Days of inventory on hand and related Lean tools

Days of inventory on hand is the duration-side companion of inventory turns. They are reciprocals of each other once the time base is matched. Most days on hand growth points at excess inventory, the lean waste that hides in slow-moving SKUs. Properly sized safety stock is the deliberate part of days on hand; the rest is usually opportunity. DOH belongs on the lean KPI dashboard alongside throughput and on-time delivery.

Common questions

The questions we hear most about this term.

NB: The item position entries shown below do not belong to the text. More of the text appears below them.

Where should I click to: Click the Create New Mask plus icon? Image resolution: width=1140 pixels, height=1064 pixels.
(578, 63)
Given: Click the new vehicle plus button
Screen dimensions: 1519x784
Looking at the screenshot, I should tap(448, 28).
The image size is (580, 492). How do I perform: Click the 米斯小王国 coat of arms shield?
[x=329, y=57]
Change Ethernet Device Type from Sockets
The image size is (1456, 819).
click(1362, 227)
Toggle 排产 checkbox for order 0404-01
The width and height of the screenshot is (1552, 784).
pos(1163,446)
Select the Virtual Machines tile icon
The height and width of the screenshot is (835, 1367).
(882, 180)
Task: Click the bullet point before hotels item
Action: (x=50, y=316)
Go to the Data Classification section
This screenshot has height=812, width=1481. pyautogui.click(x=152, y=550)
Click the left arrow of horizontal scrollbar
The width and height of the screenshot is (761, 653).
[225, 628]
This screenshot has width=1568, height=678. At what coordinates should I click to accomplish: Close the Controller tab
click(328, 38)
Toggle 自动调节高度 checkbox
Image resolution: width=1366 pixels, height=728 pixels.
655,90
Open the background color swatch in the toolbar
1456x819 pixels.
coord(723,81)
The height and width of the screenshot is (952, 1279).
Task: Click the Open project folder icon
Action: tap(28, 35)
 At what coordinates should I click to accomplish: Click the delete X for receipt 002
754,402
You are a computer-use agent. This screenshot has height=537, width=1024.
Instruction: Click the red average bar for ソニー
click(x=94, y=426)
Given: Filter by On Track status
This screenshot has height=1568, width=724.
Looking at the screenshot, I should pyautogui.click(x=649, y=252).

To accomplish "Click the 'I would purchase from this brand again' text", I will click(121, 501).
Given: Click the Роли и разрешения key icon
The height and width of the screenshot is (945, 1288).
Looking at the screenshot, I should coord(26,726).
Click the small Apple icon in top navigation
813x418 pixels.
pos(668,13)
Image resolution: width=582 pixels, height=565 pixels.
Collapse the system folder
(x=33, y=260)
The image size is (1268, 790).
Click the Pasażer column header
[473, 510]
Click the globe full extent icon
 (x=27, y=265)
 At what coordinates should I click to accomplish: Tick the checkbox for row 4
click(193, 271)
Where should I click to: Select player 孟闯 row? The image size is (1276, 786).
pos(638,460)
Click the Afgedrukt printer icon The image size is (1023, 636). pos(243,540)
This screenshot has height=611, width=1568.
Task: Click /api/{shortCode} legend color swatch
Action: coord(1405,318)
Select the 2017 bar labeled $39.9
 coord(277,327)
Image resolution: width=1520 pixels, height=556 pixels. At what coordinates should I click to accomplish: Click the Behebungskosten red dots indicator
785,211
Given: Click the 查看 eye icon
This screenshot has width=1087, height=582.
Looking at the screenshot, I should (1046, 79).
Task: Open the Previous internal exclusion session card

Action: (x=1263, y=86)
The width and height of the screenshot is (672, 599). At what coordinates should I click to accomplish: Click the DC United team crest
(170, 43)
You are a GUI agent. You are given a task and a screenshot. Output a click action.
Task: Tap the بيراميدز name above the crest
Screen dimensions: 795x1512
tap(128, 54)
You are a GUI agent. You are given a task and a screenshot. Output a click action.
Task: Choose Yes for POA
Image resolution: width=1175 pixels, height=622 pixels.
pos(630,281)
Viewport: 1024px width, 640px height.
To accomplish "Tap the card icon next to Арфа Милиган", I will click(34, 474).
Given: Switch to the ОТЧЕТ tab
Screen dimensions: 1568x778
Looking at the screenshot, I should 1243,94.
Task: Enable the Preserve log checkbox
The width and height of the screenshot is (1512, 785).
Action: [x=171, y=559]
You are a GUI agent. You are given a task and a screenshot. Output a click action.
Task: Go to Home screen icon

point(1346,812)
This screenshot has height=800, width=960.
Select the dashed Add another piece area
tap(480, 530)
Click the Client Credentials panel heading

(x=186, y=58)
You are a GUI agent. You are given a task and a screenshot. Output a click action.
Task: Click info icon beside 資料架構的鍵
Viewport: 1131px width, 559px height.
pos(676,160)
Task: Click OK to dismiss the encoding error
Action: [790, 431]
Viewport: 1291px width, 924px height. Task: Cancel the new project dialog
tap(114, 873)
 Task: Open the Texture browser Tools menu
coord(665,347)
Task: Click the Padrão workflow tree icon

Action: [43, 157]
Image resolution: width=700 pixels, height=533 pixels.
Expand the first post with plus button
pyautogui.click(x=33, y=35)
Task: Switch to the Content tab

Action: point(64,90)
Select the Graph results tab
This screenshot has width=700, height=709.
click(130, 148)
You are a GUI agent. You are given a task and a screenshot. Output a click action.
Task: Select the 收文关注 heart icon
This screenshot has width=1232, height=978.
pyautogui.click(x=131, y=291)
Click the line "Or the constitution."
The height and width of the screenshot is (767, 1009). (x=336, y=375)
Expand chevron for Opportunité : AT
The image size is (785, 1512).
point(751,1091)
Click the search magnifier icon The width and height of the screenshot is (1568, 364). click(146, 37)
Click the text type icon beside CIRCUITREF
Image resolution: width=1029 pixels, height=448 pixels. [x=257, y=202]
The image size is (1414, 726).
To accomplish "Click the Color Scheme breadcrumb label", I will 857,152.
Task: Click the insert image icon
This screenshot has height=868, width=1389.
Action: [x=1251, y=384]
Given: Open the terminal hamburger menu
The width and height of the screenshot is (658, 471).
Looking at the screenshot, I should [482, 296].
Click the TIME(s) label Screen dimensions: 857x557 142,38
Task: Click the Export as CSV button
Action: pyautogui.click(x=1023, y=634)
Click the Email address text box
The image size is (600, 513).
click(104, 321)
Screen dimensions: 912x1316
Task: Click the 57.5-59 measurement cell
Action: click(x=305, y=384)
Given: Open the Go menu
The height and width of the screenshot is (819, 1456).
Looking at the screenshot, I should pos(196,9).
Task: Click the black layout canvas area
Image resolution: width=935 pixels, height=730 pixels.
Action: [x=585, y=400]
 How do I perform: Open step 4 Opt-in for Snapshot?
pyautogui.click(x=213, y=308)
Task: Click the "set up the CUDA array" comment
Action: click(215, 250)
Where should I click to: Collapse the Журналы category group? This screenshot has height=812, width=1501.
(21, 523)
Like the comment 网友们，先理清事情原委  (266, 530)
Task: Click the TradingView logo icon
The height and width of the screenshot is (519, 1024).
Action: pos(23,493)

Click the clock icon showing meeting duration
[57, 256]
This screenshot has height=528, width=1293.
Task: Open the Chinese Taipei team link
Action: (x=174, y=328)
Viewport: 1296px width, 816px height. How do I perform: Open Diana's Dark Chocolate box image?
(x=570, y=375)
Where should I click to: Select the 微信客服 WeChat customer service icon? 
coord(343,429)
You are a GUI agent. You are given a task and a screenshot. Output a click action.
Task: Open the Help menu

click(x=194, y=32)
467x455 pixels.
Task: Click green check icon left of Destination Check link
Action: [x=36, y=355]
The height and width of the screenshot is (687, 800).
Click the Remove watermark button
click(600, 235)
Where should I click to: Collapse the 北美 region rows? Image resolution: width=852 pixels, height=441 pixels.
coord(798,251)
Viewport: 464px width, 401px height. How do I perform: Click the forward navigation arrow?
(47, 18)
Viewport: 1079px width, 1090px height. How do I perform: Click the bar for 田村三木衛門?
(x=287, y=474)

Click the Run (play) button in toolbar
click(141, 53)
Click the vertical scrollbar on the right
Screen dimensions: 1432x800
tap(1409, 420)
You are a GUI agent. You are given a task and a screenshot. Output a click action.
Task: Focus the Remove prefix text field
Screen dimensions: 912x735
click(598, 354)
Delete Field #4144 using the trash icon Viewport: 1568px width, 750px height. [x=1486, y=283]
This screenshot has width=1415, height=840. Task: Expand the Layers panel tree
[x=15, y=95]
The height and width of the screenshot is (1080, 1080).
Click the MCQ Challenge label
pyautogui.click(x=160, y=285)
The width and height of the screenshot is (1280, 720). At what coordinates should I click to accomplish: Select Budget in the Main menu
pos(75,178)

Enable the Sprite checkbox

How does days of inventory on hand work as a calculation?
You take average inventory value at cost, divide by daily cost of goods sold, and the result is the number of days that stock would last. A shop with $600,000 in average inventory and $4 million in annual COGS is burning roughly $11,000 per working day, which gives about 55 days on hand. The math is rough by nature: the inventory mix and the demand mix shift, so the headline number bounces a little. The trend over time is what matters most, alongside per-category and per-SKU breakdowns.
How is days of inventory on hand different from inventory turns?
They are the same data in different units. Inventory turns is the annual rate; days on hand is the duration. Twelve turns a year is about 30 days on hand. Six turns is 60 days. Two turns is 180 days. Pick whichever your team finds easier to discuss. Most operations people prefer days because the number maps to physical intuition: 45 days of stock is a month and a half of bins on shelves. Finance often prefers turns because it ties to working capital. Same picture, different angles.
What are common mistakes with days of inventory on hand?
The biggest is reading the shop-wide number without breaking down by category. A shop at 45 days overall might be 15 days on its fastest movers and 200 days on a long tail of slow-moving SKUs. The slow tail is where the cash is buried. The second is comparing days on hand across very different products. A food processor and a fastener distributor live in different worlds. The third is treating low days on hand as inherently better. A shop at 12 days that misses shipments because it stocked out has bought a worse outcome with a better-looking metric.
When should I worry about days of inventory on hand?
Worry when days on hand is rising while sales are flat, because that means inventory is growing without a demand reason. Worry when a single category is dragging the average up. Worry when days on hand drops sharply, because the drop might be a sign of unsold stock being written off rather than a real flow improvement. Compare the trend against the trend in stockouts: a drop in days that comes with rising stockouts means the shop traded carrying cost for service failures, which is rarely a good trade.
What does good days-of-inventory tracking look like?
A monthly view by category (raw, WIP, finished) and a quarterly view by SKU sorted by days on hand. The bottom decile of slow-movers becomes the action list: sell off, write down, renegotiate with the supplier, or change the reorder rule. A trend chart on the wall in finance with a single line for the shop's overall days on hand. Not a dashboard nobody reads. A working number that drives quarterly purge decisions and feeds into supplier conversations.